:: TASK REQUIREMENTS ::
Extract every record, exactly as written, and ignore the pictures.

:: EXTRACTED INFORMATION ::
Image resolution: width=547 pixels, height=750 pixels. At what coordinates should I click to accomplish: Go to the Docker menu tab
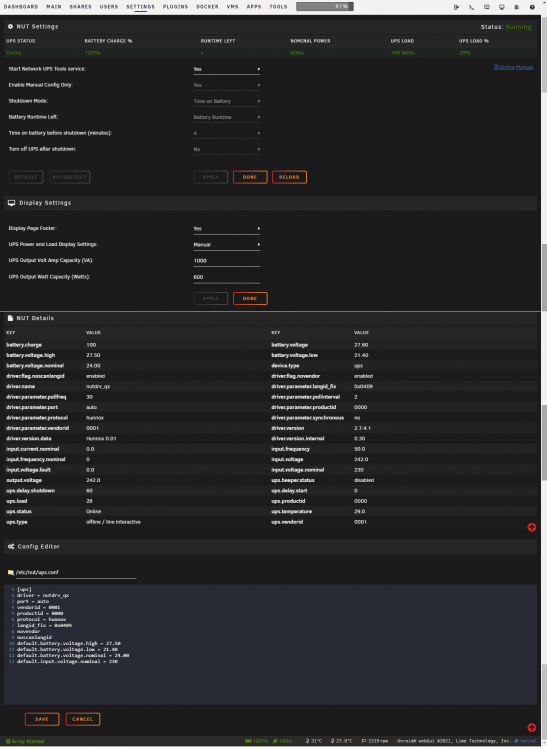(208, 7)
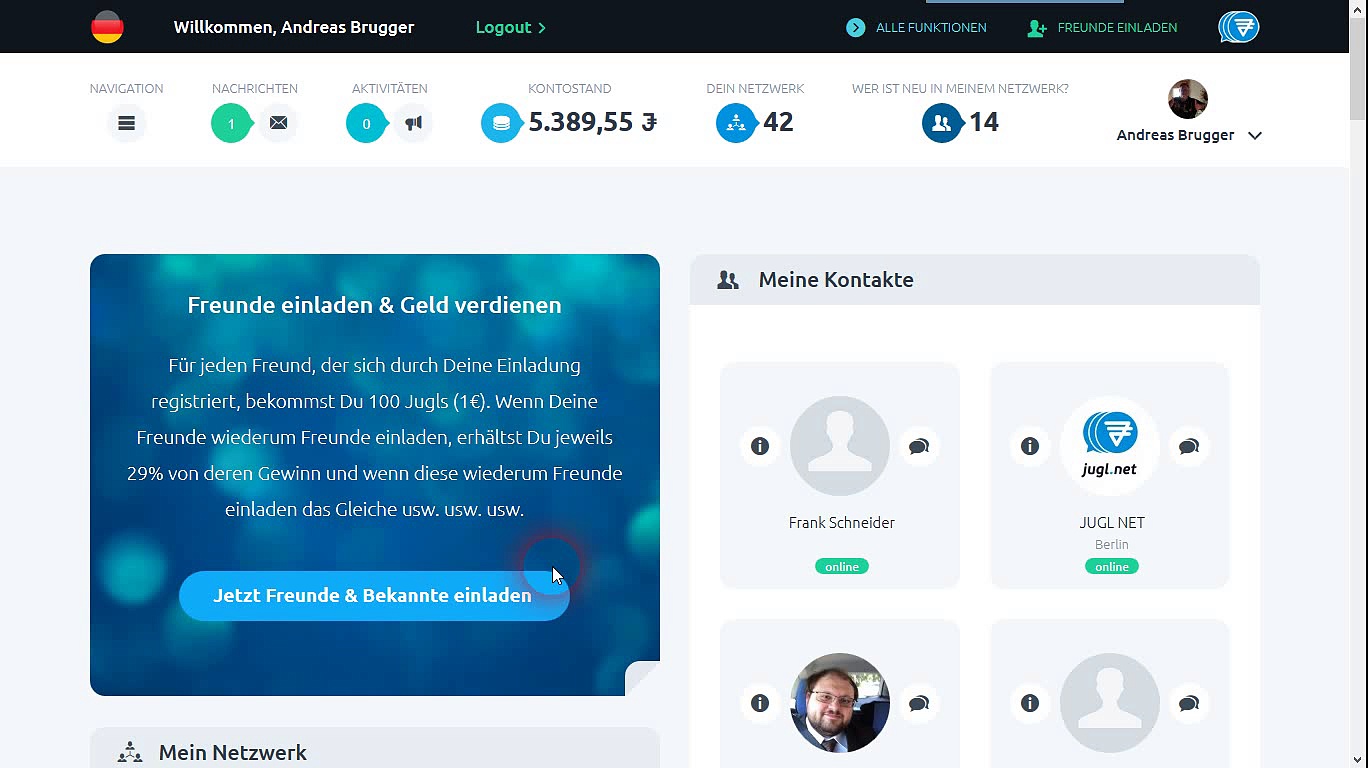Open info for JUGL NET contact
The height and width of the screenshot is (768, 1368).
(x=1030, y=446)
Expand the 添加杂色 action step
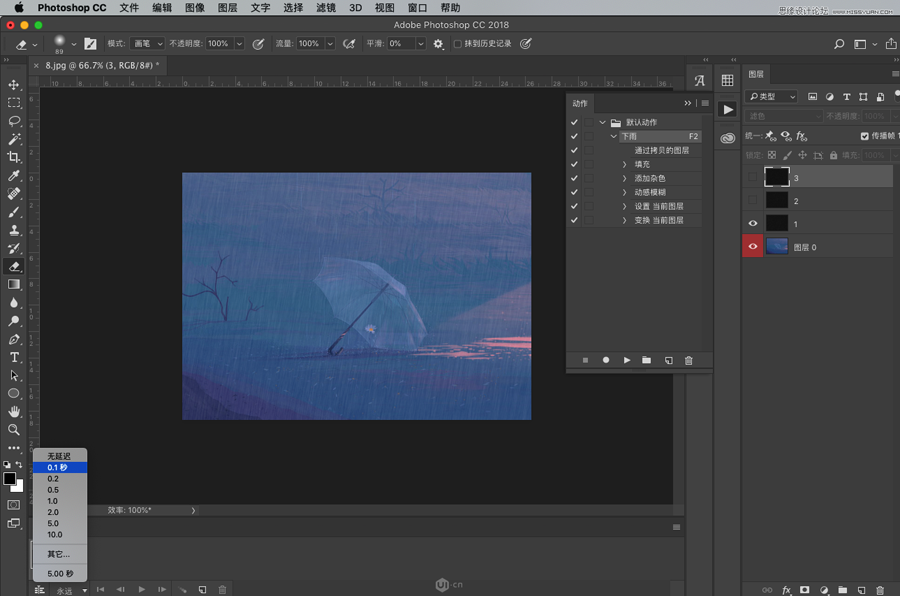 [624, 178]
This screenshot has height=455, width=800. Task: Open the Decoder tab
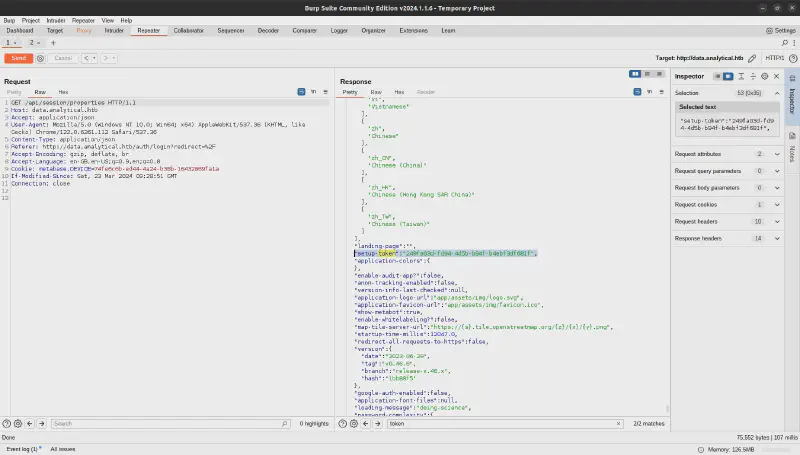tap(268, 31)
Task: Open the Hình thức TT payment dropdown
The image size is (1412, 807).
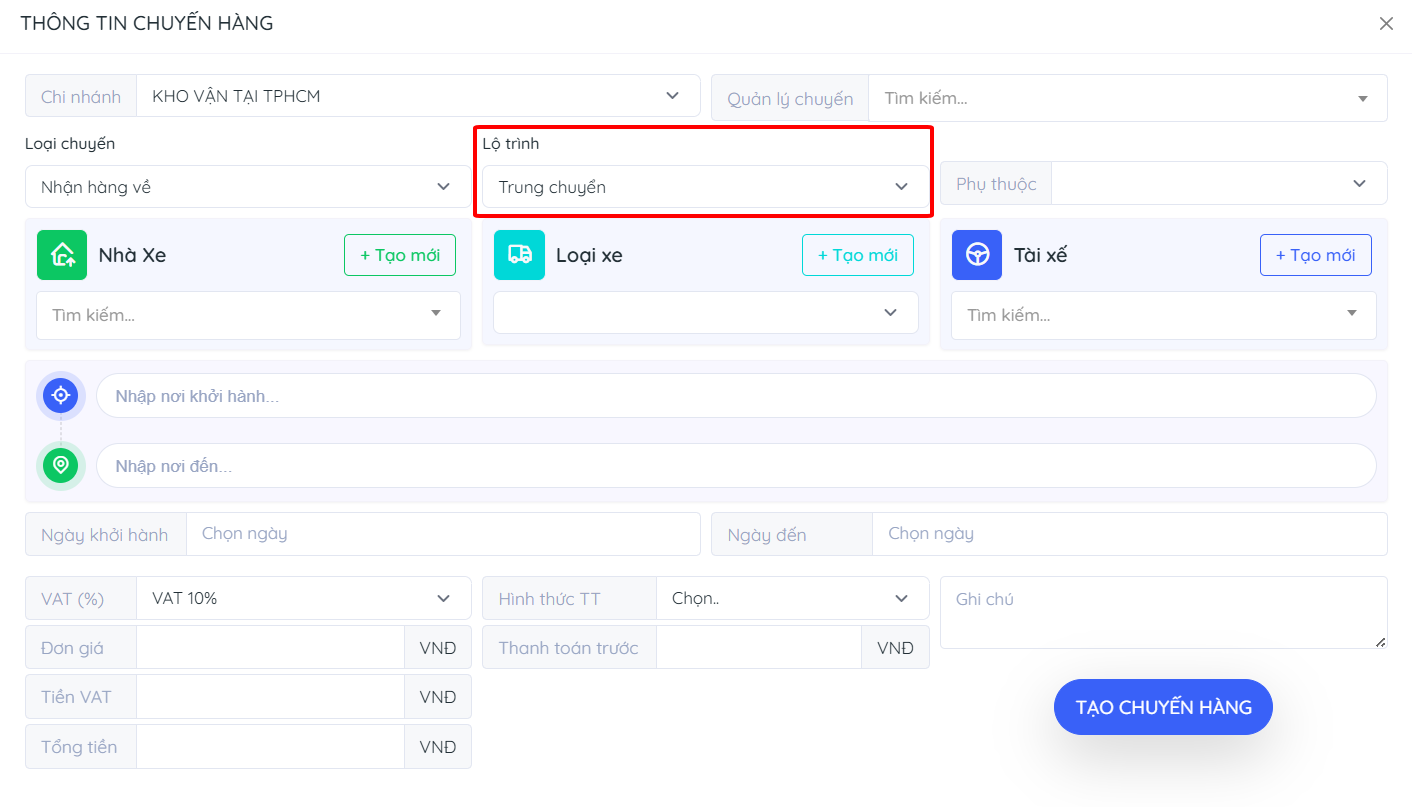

:: WRITTEN ANSWER ::
Image resolution: width=547 pixels, height=750 pixels. At what coordinates should I click to accomplish: Go to the Docker menu tab
(208, 7)
Open info for JUGL NET contact
The height and width of the screenshot is (768, 1368).
(x=1030, y=446)
Expand the 添加杂色 action step
 [624, 178]
This screenshot has height=455, width=800. Task: Open the Decoder tab
tap(268, 31)
Task: Open the Hình thức TT payment dropdown
The image size is (1412, 807).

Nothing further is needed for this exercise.